E il design interno alle nuove abitazioni? Il lockdown ha dato nuova linfa alle idee di archietti e designer che stanno progettando nuovi sistemi di ventilazione naturale e ricambi d’aria automatici aperti e non più chiusi come accade ora quando si usa l’aria condizionata. Comanderemo porte e superfici di casa con sensori anche indossabili o controlli vocali, tutto sarà touchless (anche nei luoghi di lavoro) in memoria dei contagi. In casa non ci sarà più spazio per materiali sintetici ma solo naturali e anche germorepellenti come il bronzo, il rame e l’ottone. Gli interni? Saranno ibridi, con pareti flottanti e quinte a scomparsa, anche i mobili saranno su rotaie o su ruote per adattare gli ambienti a nostro piacimento, che sia per il relax, la socialità, il lavoro (perché la modalità di smart working di massa vissuta in queste settimane non è destinata ad esaurirsi del tutto con il termine della quarantena). Oppure per lo studio, per la lavanderia o la cucina. E avremo tutti più spazio personale.

Torneranno le vecchie sale hobby? Rispondono gli autori: “Di sicuro finirà l’era dei loft minimalisti , gli spazi diventeranno complessi e ibridi trasformandosi da luoghi di lavoro a spazi di svago, di co-living, anche grazie alla domotica più innovativa che permetterà proiezioni immersive mentre si guarda un film o si effettua una conference call o un viaggio virtuale con la realtà aumentata. E poi spazi per il fitness, per orti domestici e così via”.

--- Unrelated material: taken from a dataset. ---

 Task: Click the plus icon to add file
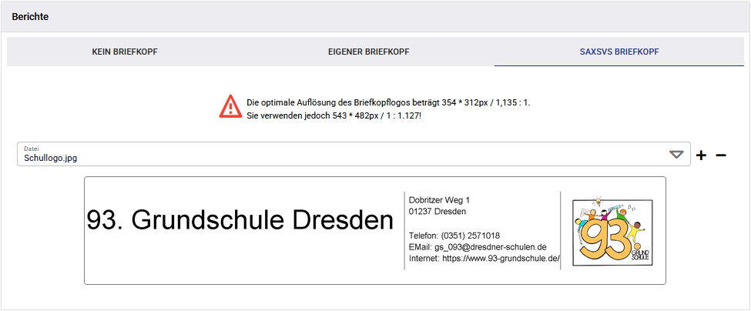pos(701,156)
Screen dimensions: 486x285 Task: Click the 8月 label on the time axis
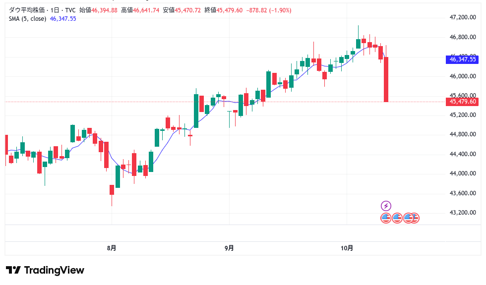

Arriveremo all’agognato impatto zero emissioni? Si, nel mondo immobiliare (che ora invece contribuisce al 50% delle emissioni globali di CO2 ed entro il 2040 ne emetterà una quantità grande come la superficie della città di Parigi ogni settimana), garantiscono gli analisti.

Anche gli spazi all’aperto sono destinati a cambiare, garantiscono i designer. Mentre in questo mese la quotazione delle case con terrazza o giardino in Italia è crescita dell’8% e, nel contempo, i prezzi di quelle senza aree aperte è crollato, abbiamo assistito, e vissuto, ad un nuovo uso degli spazi ‘interstiziali’ alle nostre abitazioni, come pianerottoli, balconi, ballatoi, terrazzi e cortili condominiali e poi piani scala e parcheggi. Queste aree sono divenute estensioni del nostro vivere quotidiano e saranno attrezzate con strutture modulari ibride montabili, smontabili e aggregabili alla bisogna.

Sostengono gli autori che passeremo dalle smart cities digitalizzate alle safe cities dove la tecnologia dialoga con la sicurezza ed il distanziamento anche con la progettazione di quartieri in cui negozi e luoghi di socialità non saranno più concentrati in pochi isolati ma diffusi nello spazio in modo da creare multi centri e decomprimere le aree troppo affollate.